----- Data provided -----
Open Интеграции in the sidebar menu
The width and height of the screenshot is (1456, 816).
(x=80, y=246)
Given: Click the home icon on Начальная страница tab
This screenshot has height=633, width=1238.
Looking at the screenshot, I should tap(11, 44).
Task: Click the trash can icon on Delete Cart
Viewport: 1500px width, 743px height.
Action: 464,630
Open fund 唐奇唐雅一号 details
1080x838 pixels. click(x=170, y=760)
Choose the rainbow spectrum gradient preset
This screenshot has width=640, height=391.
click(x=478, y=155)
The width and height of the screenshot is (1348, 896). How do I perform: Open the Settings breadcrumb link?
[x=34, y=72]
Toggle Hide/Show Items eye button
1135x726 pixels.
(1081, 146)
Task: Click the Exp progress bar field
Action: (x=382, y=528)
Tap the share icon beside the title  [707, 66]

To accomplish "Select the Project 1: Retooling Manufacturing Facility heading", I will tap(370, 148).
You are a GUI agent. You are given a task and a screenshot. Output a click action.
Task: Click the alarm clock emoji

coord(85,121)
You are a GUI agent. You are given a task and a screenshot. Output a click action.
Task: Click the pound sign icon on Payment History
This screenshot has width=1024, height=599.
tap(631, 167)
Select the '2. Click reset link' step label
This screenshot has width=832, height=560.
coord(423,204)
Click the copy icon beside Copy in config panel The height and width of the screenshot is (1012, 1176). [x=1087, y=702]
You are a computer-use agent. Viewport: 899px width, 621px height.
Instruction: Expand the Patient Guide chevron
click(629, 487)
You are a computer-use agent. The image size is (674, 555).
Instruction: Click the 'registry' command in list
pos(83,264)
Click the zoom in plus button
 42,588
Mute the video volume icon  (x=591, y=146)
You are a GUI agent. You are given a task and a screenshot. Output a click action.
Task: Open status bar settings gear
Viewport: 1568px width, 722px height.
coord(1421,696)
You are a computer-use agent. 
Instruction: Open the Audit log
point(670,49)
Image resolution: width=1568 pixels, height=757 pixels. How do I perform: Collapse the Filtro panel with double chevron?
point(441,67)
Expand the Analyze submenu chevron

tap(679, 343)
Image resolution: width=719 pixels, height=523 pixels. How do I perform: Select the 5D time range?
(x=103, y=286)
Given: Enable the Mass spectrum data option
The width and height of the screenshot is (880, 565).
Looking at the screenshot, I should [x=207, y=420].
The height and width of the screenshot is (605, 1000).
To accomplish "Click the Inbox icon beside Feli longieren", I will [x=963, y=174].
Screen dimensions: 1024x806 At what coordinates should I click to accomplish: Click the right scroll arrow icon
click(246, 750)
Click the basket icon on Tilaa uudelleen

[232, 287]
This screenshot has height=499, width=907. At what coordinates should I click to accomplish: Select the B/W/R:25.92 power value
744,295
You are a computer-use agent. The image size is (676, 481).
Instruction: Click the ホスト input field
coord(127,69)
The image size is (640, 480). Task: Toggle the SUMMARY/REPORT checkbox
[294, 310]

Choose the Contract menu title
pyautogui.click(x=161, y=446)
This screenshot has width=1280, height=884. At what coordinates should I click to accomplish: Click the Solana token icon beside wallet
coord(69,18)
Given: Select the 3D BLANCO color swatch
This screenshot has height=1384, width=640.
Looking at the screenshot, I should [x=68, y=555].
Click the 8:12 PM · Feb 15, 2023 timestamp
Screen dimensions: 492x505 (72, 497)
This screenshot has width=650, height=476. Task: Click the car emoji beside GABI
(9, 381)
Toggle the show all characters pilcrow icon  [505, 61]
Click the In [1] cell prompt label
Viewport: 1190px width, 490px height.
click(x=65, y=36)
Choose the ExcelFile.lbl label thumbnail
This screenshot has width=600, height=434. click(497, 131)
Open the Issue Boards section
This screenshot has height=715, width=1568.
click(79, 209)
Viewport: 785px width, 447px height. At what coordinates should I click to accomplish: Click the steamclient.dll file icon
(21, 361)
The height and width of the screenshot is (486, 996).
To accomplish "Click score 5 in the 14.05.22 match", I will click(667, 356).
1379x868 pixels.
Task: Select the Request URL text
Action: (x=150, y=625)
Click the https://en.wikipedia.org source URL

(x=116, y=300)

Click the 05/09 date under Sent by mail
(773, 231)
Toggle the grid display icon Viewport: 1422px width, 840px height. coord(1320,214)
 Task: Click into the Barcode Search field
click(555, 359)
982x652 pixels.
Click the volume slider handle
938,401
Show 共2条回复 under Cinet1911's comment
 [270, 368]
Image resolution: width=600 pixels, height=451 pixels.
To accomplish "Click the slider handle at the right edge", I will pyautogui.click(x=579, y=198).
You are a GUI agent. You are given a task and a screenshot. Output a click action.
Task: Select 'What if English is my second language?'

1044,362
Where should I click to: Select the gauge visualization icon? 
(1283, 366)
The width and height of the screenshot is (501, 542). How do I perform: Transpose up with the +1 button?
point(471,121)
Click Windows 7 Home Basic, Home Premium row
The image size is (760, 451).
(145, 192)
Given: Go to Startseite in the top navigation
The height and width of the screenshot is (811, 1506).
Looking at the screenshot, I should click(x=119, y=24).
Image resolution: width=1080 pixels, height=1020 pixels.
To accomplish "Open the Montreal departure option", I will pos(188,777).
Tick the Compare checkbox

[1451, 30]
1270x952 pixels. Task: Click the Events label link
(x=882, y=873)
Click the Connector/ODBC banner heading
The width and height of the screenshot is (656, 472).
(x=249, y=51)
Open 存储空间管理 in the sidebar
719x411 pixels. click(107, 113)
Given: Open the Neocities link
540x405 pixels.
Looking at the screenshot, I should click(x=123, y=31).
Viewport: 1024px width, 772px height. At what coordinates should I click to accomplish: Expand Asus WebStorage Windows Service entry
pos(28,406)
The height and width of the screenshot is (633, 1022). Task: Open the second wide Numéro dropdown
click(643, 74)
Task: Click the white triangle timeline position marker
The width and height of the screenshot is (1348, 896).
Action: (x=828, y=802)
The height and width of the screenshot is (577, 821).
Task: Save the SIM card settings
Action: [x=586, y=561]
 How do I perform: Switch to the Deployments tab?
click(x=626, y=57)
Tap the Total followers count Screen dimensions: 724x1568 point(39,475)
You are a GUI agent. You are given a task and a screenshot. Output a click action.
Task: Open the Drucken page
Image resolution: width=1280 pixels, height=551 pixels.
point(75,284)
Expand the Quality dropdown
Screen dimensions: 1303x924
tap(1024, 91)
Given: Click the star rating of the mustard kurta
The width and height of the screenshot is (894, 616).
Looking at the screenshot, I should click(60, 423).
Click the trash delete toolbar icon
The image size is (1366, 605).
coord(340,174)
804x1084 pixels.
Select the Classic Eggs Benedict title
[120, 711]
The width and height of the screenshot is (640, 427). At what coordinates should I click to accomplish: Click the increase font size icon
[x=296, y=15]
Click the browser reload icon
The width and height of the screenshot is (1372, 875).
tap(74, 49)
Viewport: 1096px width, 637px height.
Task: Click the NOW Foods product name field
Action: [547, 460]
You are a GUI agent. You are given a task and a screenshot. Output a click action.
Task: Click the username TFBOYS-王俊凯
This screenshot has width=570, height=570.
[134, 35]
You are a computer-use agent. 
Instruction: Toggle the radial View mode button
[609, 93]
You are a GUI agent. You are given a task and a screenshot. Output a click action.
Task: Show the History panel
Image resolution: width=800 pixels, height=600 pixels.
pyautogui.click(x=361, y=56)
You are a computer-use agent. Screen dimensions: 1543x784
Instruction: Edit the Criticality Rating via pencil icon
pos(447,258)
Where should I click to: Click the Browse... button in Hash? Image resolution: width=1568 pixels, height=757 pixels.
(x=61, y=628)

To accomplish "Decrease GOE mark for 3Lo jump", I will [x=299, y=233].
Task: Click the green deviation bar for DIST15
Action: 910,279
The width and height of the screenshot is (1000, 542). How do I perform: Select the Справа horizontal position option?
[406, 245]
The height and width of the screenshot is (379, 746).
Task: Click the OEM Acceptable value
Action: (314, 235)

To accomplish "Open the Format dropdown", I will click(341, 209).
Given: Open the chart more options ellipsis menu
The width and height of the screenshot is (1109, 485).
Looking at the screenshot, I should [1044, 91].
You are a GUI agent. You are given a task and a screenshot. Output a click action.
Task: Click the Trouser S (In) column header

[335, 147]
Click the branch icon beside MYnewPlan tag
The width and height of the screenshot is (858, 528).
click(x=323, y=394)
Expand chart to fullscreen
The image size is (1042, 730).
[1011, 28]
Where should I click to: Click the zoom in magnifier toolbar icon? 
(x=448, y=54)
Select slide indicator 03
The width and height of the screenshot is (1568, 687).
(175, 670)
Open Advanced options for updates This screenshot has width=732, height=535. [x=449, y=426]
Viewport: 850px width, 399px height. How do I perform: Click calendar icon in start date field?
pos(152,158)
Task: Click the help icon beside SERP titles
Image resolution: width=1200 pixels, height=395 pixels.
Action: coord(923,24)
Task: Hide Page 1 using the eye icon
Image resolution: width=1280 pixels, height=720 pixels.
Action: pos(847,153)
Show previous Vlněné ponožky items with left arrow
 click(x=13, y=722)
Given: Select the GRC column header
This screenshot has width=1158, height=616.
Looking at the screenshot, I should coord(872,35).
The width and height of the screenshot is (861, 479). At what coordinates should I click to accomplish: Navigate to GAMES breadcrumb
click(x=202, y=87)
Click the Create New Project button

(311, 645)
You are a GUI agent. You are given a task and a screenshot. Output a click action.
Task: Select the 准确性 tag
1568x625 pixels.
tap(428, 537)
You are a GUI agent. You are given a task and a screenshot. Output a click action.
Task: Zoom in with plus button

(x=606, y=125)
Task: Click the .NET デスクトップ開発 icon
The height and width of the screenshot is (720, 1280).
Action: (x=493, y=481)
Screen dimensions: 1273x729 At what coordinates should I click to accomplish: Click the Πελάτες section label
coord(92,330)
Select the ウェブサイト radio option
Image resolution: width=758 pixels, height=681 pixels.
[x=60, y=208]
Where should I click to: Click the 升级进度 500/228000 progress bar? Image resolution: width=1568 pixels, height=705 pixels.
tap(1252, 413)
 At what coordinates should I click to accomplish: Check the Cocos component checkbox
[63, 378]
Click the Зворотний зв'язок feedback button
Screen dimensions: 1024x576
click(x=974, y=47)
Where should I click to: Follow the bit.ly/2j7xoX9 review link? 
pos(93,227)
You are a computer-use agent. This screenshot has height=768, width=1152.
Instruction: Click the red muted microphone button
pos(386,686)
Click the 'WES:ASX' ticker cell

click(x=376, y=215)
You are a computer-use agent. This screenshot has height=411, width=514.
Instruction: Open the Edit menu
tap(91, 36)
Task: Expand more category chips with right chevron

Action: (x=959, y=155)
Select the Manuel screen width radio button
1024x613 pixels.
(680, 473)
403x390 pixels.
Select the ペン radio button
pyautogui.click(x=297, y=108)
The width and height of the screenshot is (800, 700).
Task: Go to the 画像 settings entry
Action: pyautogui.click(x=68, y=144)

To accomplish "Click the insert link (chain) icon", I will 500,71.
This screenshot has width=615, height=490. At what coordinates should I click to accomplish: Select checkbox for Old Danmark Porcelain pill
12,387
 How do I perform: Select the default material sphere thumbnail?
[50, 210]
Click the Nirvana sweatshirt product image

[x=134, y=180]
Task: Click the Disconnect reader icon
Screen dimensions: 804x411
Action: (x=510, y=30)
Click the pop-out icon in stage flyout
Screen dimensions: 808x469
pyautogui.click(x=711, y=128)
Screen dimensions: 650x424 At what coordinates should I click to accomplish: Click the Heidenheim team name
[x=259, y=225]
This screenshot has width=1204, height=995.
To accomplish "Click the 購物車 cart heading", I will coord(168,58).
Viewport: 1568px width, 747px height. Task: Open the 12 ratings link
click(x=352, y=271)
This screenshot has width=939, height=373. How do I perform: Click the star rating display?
-----
■ **Exercise description**
Reproduce the entries above exactly, but only the lines between the line holding "Click the 8:12 PM · Feb 15, 2023 timestamp" and the line holding "Image resolution: width=600", inclusive.

■ **Response area**
Click the 8:12 PM · Feb 15, 2023 timestamp
Screen dimensions: 492x505 (72, 497)
This screenshot has width=650, height=476. Task: Click the car emoji beside GABI
(9, 381)
Toggle the show all characters pilcrow icon  [505, 61]
Click the In [1] cell prompt label
Viewport: 1190px width, 490px height.
click(x=65, y=36)
Choose the ExcelFile.lbl label thumbnail
This screenshot has width=600, height=434. click(497, 131)
Open the Issue Boards section
This screenshot has height=715, width=1568.
click(79, 209)
Viewport: 785px width, 447px height. At what coordinates should I click to accomplish: Click the steamclient.dll file icon
(21, 361)
The height and width of the screenshot is (486, 996).
To accomplish "Click score 5 in the 14.05.22 match", I will click(667, 356).
1379x868 pixels.
Task: Select the Request URL text
Action: (x=150, y=625)
Click the https://en.wikipedia.org source URL

(x=116, y=300)

Click the 05/09 date under Sent by mail
(773, 231)
Toggle the grid display icon Viewport: 1422px width, 840px height. coord(1320,214)
 Task: Click into the Barcode Search field
click(555, 359)
982x652 pixels.
Click the volume slider handle
938,401
Show 共2条回复 under Cinet1911's comment
 [270, 368]
Image resolution: width=600 pixels, height=451 pixels.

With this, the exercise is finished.